Item coordinate data →
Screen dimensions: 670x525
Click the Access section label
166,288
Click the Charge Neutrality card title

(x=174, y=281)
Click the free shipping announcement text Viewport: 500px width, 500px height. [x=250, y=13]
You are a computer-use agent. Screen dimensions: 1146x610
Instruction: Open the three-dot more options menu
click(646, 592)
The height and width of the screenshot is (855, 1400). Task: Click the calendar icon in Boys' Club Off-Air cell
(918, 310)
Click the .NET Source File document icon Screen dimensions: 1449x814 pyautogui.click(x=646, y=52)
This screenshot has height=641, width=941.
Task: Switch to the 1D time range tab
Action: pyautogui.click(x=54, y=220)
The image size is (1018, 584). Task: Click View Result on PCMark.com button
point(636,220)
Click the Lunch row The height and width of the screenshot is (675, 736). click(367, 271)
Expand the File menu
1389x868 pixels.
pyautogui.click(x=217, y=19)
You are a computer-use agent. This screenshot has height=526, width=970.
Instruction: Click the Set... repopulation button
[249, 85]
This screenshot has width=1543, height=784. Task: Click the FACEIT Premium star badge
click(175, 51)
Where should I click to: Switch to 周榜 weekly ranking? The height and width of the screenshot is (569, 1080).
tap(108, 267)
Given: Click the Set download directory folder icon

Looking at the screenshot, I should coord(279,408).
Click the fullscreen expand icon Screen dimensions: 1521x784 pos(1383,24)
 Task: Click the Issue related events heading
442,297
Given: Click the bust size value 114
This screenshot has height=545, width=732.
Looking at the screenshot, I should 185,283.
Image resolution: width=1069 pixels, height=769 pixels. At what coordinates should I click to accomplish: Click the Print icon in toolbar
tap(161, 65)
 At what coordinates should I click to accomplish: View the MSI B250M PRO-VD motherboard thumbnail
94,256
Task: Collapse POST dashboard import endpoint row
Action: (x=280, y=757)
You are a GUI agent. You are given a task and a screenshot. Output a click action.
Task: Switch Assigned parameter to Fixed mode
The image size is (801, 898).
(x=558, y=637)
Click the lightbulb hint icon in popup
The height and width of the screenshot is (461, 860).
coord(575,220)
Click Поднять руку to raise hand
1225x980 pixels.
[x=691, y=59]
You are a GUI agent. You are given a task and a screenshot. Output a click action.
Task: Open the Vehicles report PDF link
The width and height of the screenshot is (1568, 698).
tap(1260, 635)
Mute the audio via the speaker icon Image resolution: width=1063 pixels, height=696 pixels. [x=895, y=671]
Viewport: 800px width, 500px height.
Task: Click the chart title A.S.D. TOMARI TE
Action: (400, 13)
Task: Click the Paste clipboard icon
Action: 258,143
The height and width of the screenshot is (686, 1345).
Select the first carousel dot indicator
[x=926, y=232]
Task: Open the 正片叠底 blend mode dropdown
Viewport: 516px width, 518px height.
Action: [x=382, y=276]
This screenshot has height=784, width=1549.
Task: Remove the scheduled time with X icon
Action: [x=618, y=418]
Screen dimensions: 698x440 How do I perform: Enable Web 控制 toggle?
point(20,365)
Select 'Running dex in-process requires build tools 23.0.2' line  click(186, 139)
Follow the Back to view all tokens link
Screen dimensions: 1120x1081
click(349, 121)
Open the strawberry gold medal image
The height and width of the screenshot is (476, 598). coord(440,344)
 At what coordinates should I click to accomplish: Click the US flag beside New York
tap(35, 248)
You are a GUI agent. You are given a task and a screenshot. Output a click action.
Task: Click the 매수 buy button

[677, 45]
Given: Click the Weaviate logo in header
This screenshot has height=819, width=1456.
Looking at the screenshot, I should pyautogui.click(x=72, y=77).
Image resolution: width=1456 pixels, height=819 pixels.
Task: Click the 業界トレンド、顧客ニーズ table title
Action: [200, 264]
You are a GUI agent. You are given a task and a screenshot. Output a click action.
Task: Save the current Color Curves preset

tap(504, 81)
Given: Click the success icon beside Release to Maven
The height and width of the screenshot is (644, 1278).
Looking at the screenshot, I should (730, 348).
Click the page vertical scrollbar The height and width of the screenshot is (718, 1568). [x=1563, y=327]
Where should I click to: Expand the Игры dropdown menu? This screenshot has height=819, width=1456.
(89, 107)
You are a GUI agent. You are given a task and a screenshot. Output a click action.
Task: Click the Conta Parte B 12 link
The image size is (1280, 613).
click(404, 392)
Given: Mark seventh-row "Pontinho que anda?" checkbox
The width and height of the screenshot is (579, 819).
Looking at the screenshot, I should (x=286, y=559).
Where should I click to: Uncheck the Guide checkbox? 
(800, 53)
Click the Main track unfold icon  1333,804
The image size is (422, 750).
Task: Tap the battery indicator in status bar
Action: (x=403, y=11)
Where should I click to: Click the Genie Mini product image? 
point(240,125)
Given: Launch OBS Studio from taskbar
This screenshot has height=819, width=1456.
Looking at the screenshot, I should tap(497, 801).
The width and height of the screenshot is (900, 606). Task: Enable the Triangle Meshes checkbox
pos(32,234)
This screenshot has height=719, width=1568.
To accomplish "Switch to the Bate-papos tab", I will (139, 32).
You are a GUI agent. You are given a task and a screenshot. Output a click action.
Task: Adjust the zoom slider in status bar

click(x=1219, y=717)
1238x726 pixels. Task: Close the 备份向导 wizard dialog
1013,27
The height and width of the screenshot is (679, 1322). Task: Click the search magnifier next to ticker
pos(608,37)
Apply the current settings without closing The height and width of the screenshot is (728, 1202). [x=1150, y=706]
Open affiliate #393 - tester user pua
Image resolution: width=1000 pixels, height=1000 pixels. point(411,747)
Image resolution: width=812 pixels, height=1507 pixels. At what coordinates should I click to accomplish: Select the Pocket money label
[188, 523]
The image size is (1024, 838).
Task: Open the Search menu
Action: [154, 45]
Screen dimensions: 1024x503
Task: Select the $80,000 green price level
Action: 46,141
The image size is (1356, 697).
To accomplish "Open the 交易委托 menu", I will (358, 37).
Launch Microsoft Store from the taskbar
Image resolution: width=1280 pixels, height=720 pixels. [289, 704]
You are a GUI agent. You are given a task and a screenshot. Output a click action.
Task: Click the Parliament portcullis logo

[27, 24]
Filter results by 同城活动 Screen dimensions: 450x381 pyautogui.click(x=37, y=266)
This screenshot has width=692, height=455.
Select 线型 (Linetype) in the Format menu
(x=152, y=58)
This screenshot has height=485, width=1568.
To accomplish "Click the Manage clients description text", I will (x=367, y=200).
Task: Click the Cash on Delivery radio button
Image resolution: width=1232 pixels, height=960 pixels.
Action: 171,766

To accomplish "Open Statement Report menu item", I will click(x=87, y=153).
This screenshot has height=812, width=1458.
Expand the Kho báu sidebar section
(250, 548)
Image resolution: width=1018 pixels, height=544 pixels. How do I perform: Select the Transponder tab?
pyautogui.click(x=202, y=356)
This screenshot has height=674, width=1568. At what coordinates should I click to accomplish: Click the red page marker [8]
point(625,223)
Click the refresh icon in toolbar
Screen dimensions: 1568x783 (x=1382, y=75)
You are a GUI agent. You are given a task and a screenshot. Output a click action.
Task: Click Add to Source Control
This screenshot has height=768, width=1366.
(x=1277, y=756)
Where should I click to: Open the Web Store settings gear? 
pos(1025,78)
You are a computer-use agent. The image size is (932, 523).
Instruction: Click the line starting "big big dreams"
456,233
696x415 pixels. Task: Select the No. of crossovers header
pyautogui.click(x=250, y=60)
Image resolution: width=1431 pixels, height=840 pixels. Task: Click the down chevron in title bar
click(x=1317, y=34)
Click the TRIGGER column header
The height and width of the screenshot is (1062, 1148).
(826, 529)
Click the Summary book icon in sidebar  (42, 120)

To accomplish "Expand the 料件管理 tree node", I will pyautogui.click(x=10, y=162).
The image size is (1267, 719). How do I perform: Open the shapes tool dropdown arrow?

What you have to do → Rename "computer-use agent" to "desktop assistant" throughout the rows above and leave everything else untouched.

Solution to this task →
Screen dimensions: 670x525
Click the Access section label
166,288
Click the Charge Neutrality card title

(x=174, y=281)
Click the free shipping announcement text Viewport: 500px width, 500px height. [x=250, y=13]
You are a desktop assistant. Screen dimensions: 1146x610
Instruction: Open the three-dot more options menu
click(646, 592)
The height and width of the screenshot is (855, 1400). Task: Click the calendar icon in Boys' Club Off-Air cell
(918, 310)
Click the .NET Source File document icon Screen dimensions: 1449x814 pyautogui.click(x=646, y=52)
This screenshot has height=641, width=941.
Task: Switch to the 1D time range tab
Action: pyautogui.click(x=54, y=220)
The image size is (1018, 584). Task: Click View Result on PCMark.com button
point(636,220)
Click the Lunch row The height and width of the screenshot is (675, 736). click(367, 271)
Expand the File menu
1389x868 pixels.
pyautogui.click(x=217, y=19)
You are a desktop assistant. This screenshot has height=526, width=970.
Instruction: Click the Set... repopulation button
[249, 85]
This screenshot has width=1543, height=784. Task: Click the FACEIT Premium star badge
click(175, 51)
Where should I click to: Switch to 周榜 weekly ranking? The height and width of the screenshot is (569, 1080).
tap(108, 267)
Given: Click the Set download directory folder icon

Looking at the screenshot, I should coord(279,408).
Click the fullscreen expand icon Screen dimensions: 1521x784 pos(1383,24)
 Task: Click the Issue related events heading
442,297
Given: Click the bust size value 114
This screenshot has height=545, width=732.
Looking at the screenshot, I should 185,283.
Image resolution: width=1069 pixels, height=769 pixels. At what coordinates should I click to accomplish: Click the Print icon in toolbar
tap(161, 65)
 At what coordinates should I click to accomplish: View the MSI B250M PRO-VD motherboard thumbnail
94,256
Task: Collapse POST dashboard import endpoint row
Action: (x=280, y=757)
You are a GUI agent. You are given a task and a screenshot. Output a click action.
Task: Switch Assigned parameter to Fixed mode
The image size is (801, 898).
(x=558, y=637)
Click the lightbulb hint icon in popup
The height and width of the screenshot is (461, 860).
coord(575,220)
Click Поднять руку to raise hand
1225x980 pixels.
[x=691, y=59]
You are a GUI agent. You are given a task and a screenshot. Output a click action.
Task: Open the Vehicles report PDF link
The width and height of the screenshot is (1568, 698).
tap(1260, 635)
Mute the audio via the speaker icon Image resolution: width=1063 pixels, height=696 pixels. [x=895, y=671]
Viewport: 800px width, 500px height.
Task: Click the chart title A.S.D. TOMARI TE
Action: (400, 13)
Task: Click the Paste clipboard icon
Action: 258,143
The height and width of the screenshot is (686, 1345).
Select the first carousel dot indicator
[x=926, y=232]
Task: Open the 正片叠底 blend mode dropdown
Viewport: 516px width, 518px height.
Action: [x=382, y=276]
This screenshot has height=784, width=1549.
Task: Remove the scheduled time with X icon
Action: [x=618, y=418]
Screen dimensions: 698x440 How do I perform: Enable Web 控制 toggle?
point(20,365)
Select 'Running dex in-process requires build tools 23.0.2' line  click(186, 139)
Follow the Back to view all tokens link
Screen dimensions: 1120x1081
click(349, 121)
Open the strawberry gold medal image
The height and width of the screenshot is (476, 598). coord(440,344)
 At what coordinates should I click to accomplish: Click the US flag beside New York
tap(35, 248)
You are a GUI agent. You are given a task and a screenshot. Output a click action.
Task: Click the 매수 buy button

[677, 45]
Given: Click the Weaviate logo in header
This screenshot has height=819, width=1456.
Looking at the screenshot, I should pyautogui.click(x=72, y=77).
Image resolution: width=1456 pixels, height=819 pixels.
Task: Click the 業界トレンド、顧客ニーズ table title
Action: [200, 264]
You are a GUI agent. You are given a task and a screenshot. Output a click action.
Task: Save the current Color Curves preset

tap(504, 81)
Given: Click the success icon beside Release to Maven
The height and width of the screenshot is (644, 1278).
Looking at the screenshot, I should (730, 348).
Click the page vertical scrollbar The height and width of the screenshot is (718, 1568). [x=1563, y=327]
Where should I click to: Expand the Игры dropdown menu? This screenshot has height=819, width=1456.
(89, 107)
You are a GUI agent. You are given a task and a screenshot. Output a click action.
Task: Click the Conta Parte B 12 link
The image size is (1280, 613).
click(404, 392)
Given: Mark seventh-row "Pontinho que anda?" checkbox
The width and height of the screenshot is (579, 819).
Looking at the screenshot, I should (x=286, y=559).
Where should I click to: Uncheck the Guide checkbox? 
(800, 53)
Click the Main track unfold icon  1333,804
The image size is (422, 750).
Task: Tap the battery indicator in status bar
Action: (x=403, y=11)
Where should I click to: Click the Genie Mini product image? 
point(240,125)
Given: Launch OBS Studio from taskbar
This screenshot has height=819, width=1456.
Looking at the screenshot, I should tap(497, 801).
The width and height of the screenshot is (900, 606). Task: Enable the Triangle Meshes checkbox
pos(32,234)
This screenshot has height=719, width=1568.
To accomplish "Switch to the Bate-papos tab", I will (139, 32).
You are a GUI agent. You are given a task and a screenshot. Output a click action.
Task: Adjust the zoom slider in status bar

click(x=1219, y=717)
1238x726 pixels. Task: Close the 备份向导 wizard dialog
1013,27
The height and width of the screenshot is (679, 1322). Task: Click the search magnifier next to ticker
pos(608,37)
Apply the current settings without closing The height and width of the screenshot is (728, 1202). [x=1150, y=706]
Open affiliate #393 - tester user pua
Image resolution: width=1000 pixels, height=1000 pixels. point(411,747)
Image resolution: width=812 pixels, height=1507 pixels. At what coordinates should I click to accomplish: Select the Pocket money label
[188, 523]
The image size is (1024, 838).
Task: Open the Search menu
Action: [154, 45]
Screen dimensions: 1024x503
Task: Select the $80,000 green price level
Action: 46,141
The image size is (1356, 697).
To accomplish "Open the 交易委托 menu", I will (358, 37).
Launch Microsoft Store from the taskbar
Image resolution: width=1280 pixels, height=720 pixels. [289, 704]
You are a GUI agent. You are given a task and a screenshot. Output a click action.
Task: Click the Parliament portcullis logo

[27, 24]
Filter results by 同城活动 Screen dimensions: 450x381 pyautogui.click(x=37, y=266)
This screenshot has width=692, height=455.
Select 线型 (Linetype) in the Format menu
(x=152, y=58)
This screenshot has height=485, width=1568.
To accomplish "Click the Manage clients description text", I will (x=367, y=200).
Task: Click the Cash on Delivery radio button
Image resolution: width=1232 pixels, height=960 pixels.
Action: 171,766

To accomplish "Open Statement Report menu item", I will click(x=87, y=153).
This screenshot has height=812, width=1458.
Expand the Kho báu sidebar section
(250, 548)
Image resolution: width=1018 pixels, height=544 pixels. How do I perform: Select the Transponder tab?
pyautogui.click(x=202, y=356)
This screenshot has height=674, width=1568. At what coordinates should I click to accomplish: Click the red page marker [8]
point(625,223)
Click the refresh icon in toolbar
Screen dimensions: 1568x783 (x=1382, y=75)
You are a GUI agent. You are given a task and a screenshot. Output a click action.
Task: Click Add to Source Control
This screenshot has height=768, width=1366.
(x=1277, y=756)
Where should I click to: Open the Web Store settings gear? 
pos(1025,78)
You are a desktop assistant. The image size is (932, 523).
Instruction: Click the line starting "big big dreams"
456,233
696x415 pixels. Task: Select the No. of crossovers header
pyautogui.click(x=250, y=60)
Image resolution: width=1431 pixels, height=840 pixels. Task: Click the down chevron in title bar
click(x=1317, y=34)
Click the TRIGGER column header
The height and width of the screenshot is (1062, 1148).
(826, 529)
Click the Summary book icon in sidebar  (42, 120)

To accomplish "Expand the 料件管理 tree node", I will pyautogui.click(x=10, y=162).
The image size is (1267, 719). How do I perform: Open the shapes tool dropdown arrow?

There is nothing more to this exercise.